Take the following excerpts from popular praise songs I have encountered recently [this list is by no means exhaustive]:
(1) "I'm coming back to the heart of worship, and it's all about you. It's all about you, Jesus."
- The Heart of Worship
(2) "You took the fall, and thought of me above all."
- Above All
First, what is wrong with such lyrics. With regard to (1), it completely ignores two members of the Trinity elevating Jesus above them, since as it claims it is all about Jesus. Jesus doesn't even believe that it is all about Jesus. That said, one can hope that this was not the intent of the author. This mistake seems to come from the mistaken thinking that 'Jesus' is simply a pseudonym for 'God'. [UPDATE: Dale Tuggy over at Trinities sees such indiscretion in using the term 'Jesus' as a sign of modalism.] With regard to (2) I think it is incorrect since I subscribe to the Piper/Edwards line of thought where God, at the risk of idolatry, must always be uppermost in God's mind. Therefore, if Jesus thought of me above all, he would be committing idolatry. I'm not even sure if one can provide a positive spin that can explain such a falsehood. The best I can think of is that his love for me was one of the reasons for his sacrifice, but this is much different than the lyric.
What ought we to make of such lyrics, and thus, such praise songs? There is no doubt that Christian contemporary praise songs are theologically anemic when compared to hymns, but this is a different issue. Are such songs simply theologically lazy and given that they are in the genre of poetry their mistakes can be excused when in the heart of worship (pun intended) or are they simply heresy, if not blasphemy, and to be avoided?
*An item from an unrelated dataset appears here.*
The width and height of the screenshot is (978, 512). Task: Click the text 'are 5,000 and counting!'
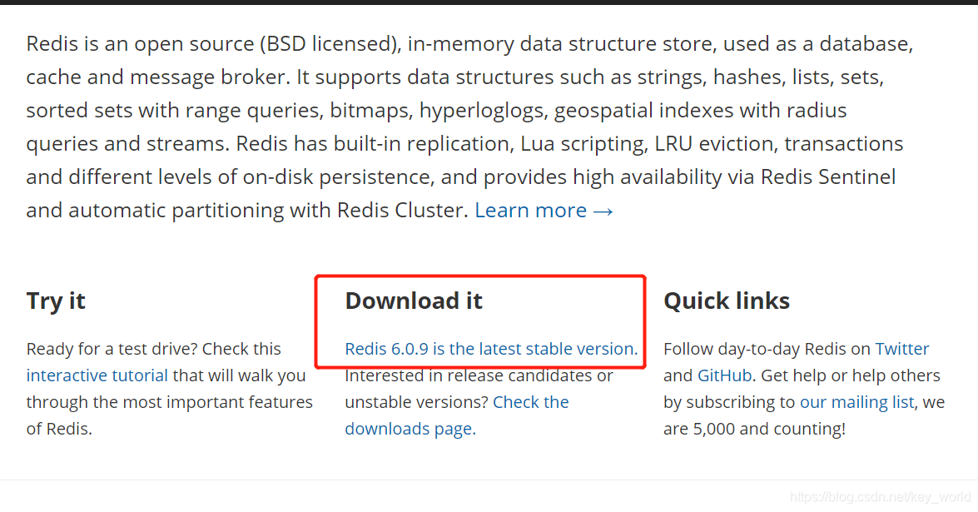coord(755,429)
I go back and forth with this one. In favor of such songs, (i) many people seem to succeed in worshiping God in singing them, (ii) some 'artistic license' seems to be inevitable for the sake of rhyming if nothing else (though at least 'divinity' rhymes with 'trinity'), and (iii) perhaps we can say that though the lyrics are literally false they implicate something that is true (this would be what I was trying to get at in giving my spin above). On the other hand, (i) such songs can lead to confusion for those who don't know how to give them a proper interpretation [if that's what I was doing], (ii) if such lyrics really are heresy or blasphemy how could one really worship God by uttering them?, and (iii) it is doubtful that all such inaccuracies implicate truths. Implicatures ought to be easily discernible which the above examples do not seem to be (at least for the majority).
[note: it may be responded that this is the fault of the pastors and congregations for not being theologically sophisticated to discern the lyrics cannot be literally true and that something else must be meant.]